Textabschnitt:
┌──

Sicherheitsbeurteilung
Die Sicherheitsbeurteilung setzt sich zusammen aus zwei wesentlichen Aspekten. Zum einen aus einer Risikoeinteilung, welche die zuständigen Fachbehörden bei der Beurteilung des Gefährdungspotenzials einer Veranstaltung und mögliche Maßnahmen bzw. Auflagen vorschlägt, die aufgrund des Gefährdungspotenzial notwendig sein können. Zum anderen aus einem Verfahren zur Risikobeurteilung, die den Veranstalter unterstüzen soll, die möglichen Risiken auf seiner Veranstaltung zu identifizieren, analysieren und zu bewerten, um anschließend Schutzmaßnahmen zu formulieren, die die Risikobewältigung unterstützen sollen.
Diese Beurteilungen werden im Genehmigungsverfahren, speziell in der Planungsphase, durchgeführt. Das Genehmigungsverfahren soll hier auf Hinblick auf die Erstellung der Aspekte der Sicherheitsbeurteilung kurz dargestellt werden. Wird von einem Veranstalter eine Großveranstaltung geplant, muss er diese bei der zuständigen Behörde anmelden. Dies kann häufig online erfolgen. Der Veranstalter füllt dazu einen Anmeldebogen mit den wichtigsten Daten aus.

└──

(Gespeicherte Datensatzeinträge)
┌──

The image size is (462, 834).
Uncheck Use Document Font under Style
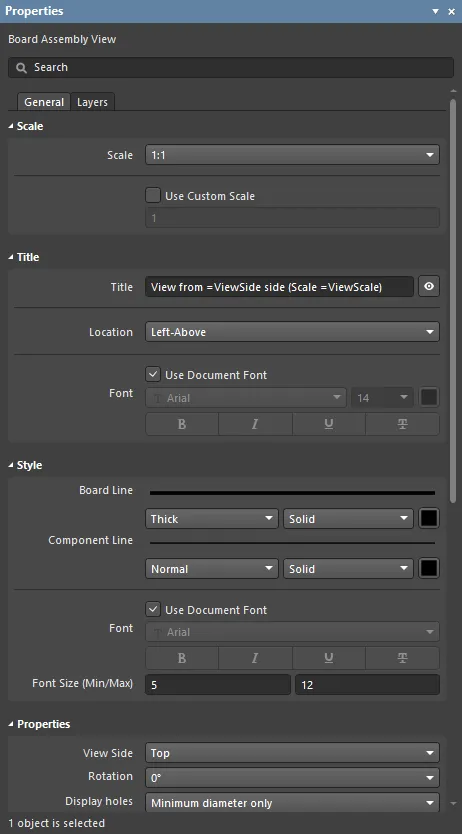tap(153, 610)
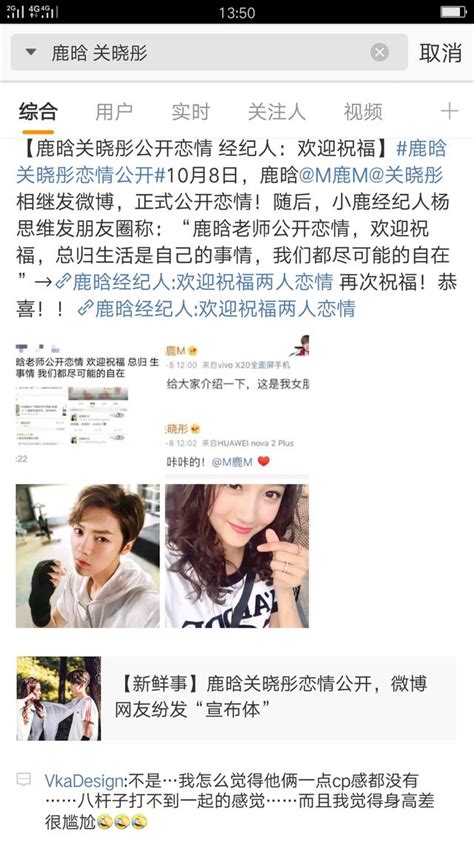Switch to the 用户 tab
474x842 pixels.
(114, 112)
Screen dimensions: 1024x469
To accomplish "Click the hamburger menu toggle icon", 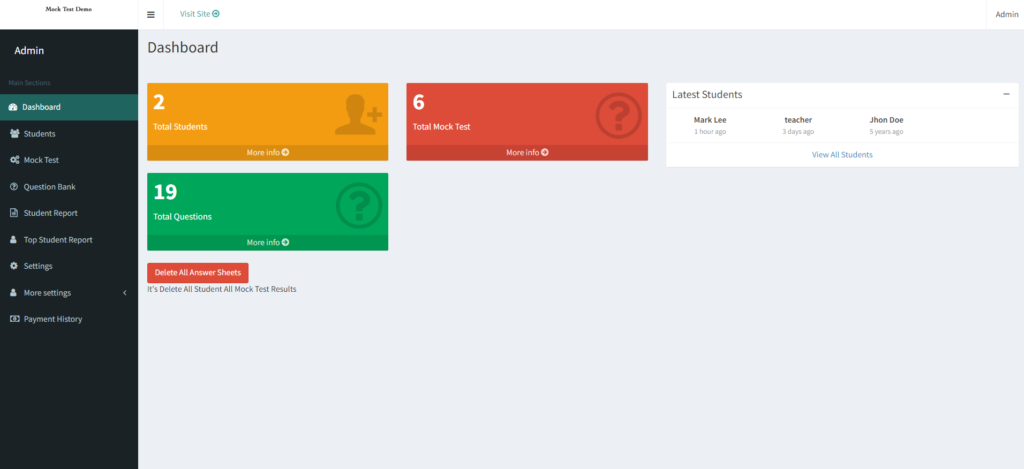I will tap(150, 15).
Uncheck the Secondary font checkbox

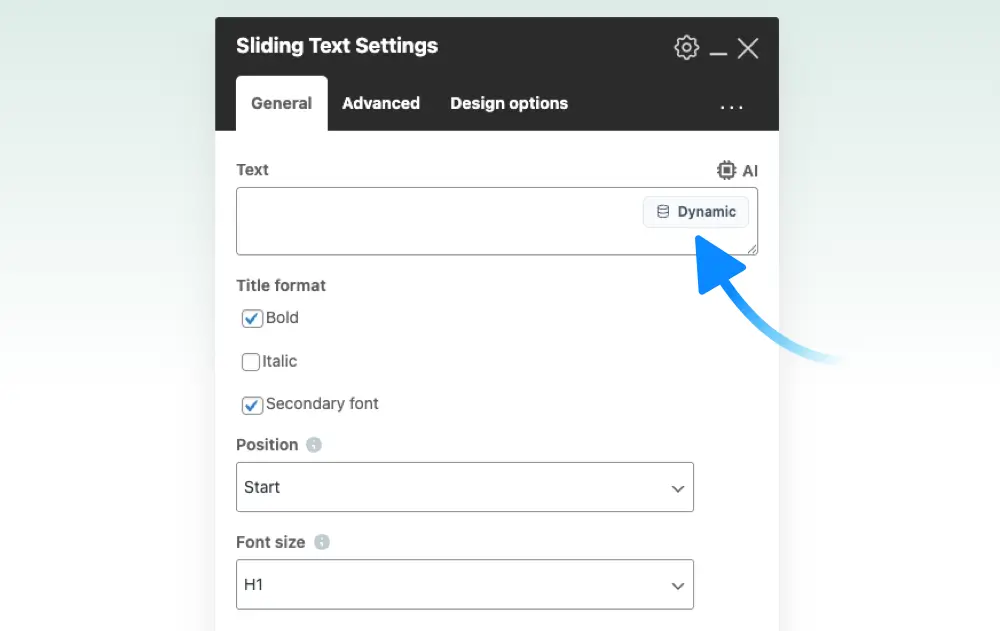(x=252, y=405)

└──

Aufgabenstellung:
Entscheide für jede Aussage, ob sie mit dem Abschnitt zur Sicherheitsbeurteilung übereinstimmt, und antworte mit Ja oder Nein samt den entscheidenden Worten des Textes als wörtlichem Zitat. 1. Die Sicherheitsbeurteilung besteht aus zwei wesentlichen Aspekten. 2. Die Beurteilungen werden nach dem Ende der Veranstaltung durchgeführt. 3. Eine geplante Großveranstaltung muss bei der zuständigen Behörde angemeldet werden.

Lösung:
1. Ja: „Die Sicherheitsbeurteilung setzt sich zusammen aus zwei wesentlichen Aspekten.“
2. Nein: „Diese Beurteilungen werden im Genehmigungsverfahren, speziell in der Planungsphase, durchgeführt.“
3. Ja: „Wird von einem Veranstalter eine Großveranstaltung geplant, muss er diese bei der zuständigen Behörde anmelden.“